**Given problem**. Print verbatim the segment of the Australian property market text that begins at the words "This chart shows" and stops after the words "their upward momentum.".

**Excerpted text**.
--- BEGIN ---
Although there remains a great debate over the issue of a bubble ready to burst in the Australian property market, the evidence appears to support a slowing.  Housing starts here in Australia fell almost 13% in 2011 and are forecasted to fall another 5.9% in 2012, according to the Housing Industry Association (HIA).

Home prices are falling with some spruikers crying out this is the beginning of the end while others suggesting prices are stabilizing.  The number of Australian homeowners at negative equity – they owe more on their homes than the home’s current value – is also creeping up, reaching 2.4% at the end of 2011.  Reflecting the regional disparities in Australia’s property market, an astounding 22.6% of homes in Far North Queensland are in negative equity.

At the heart of the debate over bursting bubble versus slowdown/consolidation is the undeniable fact Australian home prices have exploded like nowhere else in the world.  The following chart shows home price appreciation in Australia versus the United States over the last century:

This chart shows why economists and investment experts outside Australia are more bearish on the Australian property market than many of their Australian counterparts.  Simply put, housing prices here actually appreciated more than in the US and even after the initial shock of the GFC resumed their upward momentum.
--- END ---
**Data extract**.
--- BEGIN ---
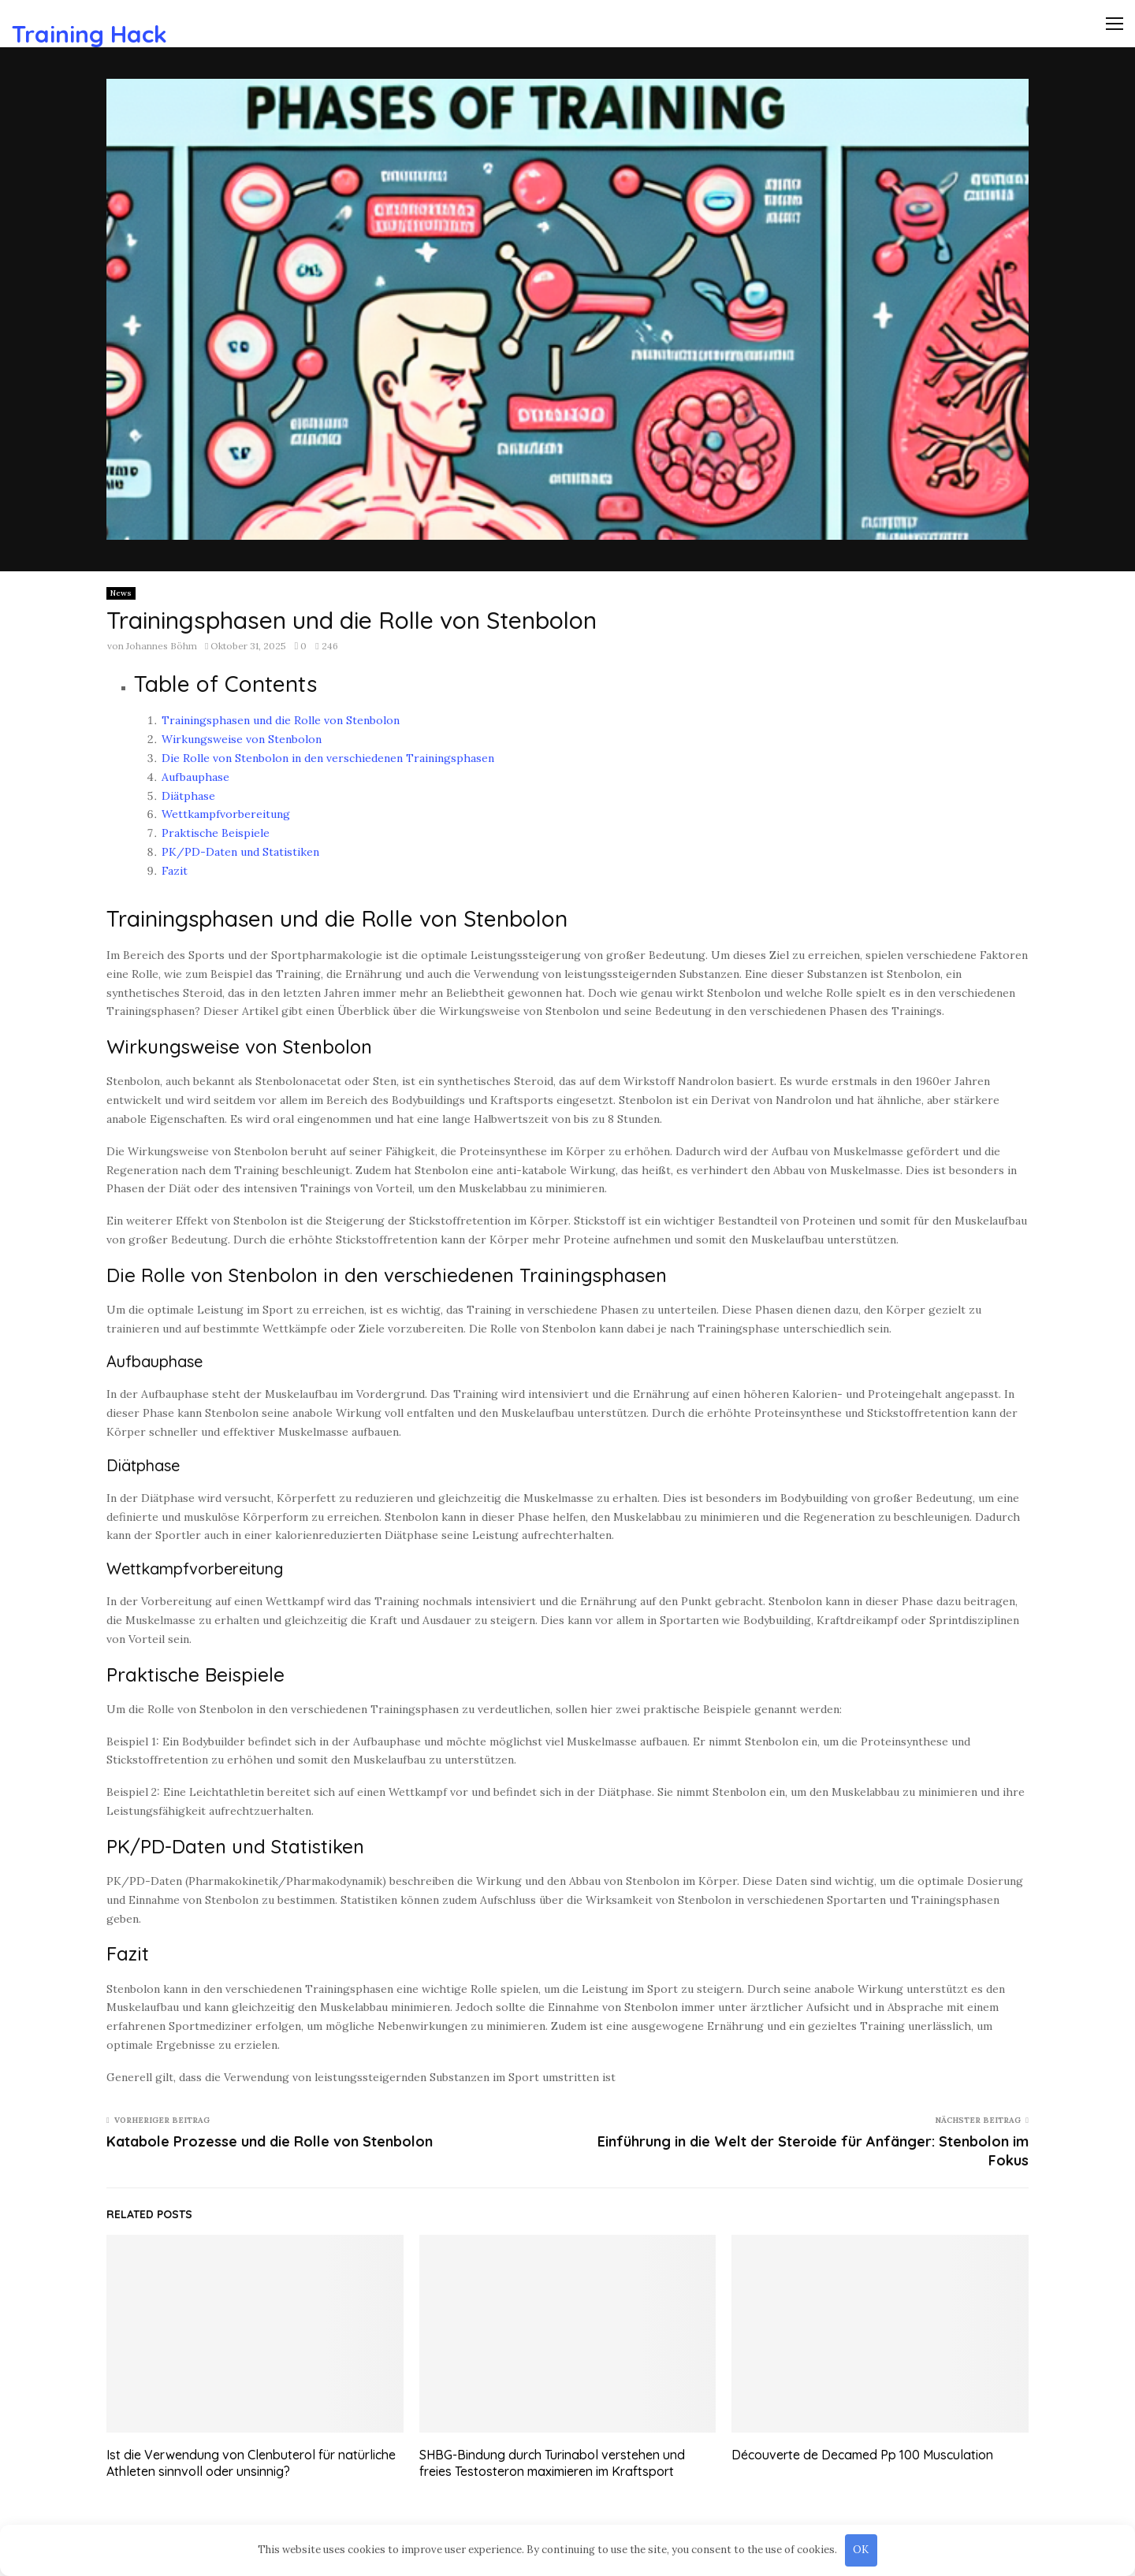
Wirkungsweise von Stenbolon (242, 739)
--- END ---
**Output**.
This chart shows why economists and investment experts outside Australia are more bearish on the Australian property market than many of their Australian counterparts.  Simply put, housing prices here actually appreciated more than in the US and even after the initial shock of the GFC resumed their upward momentum.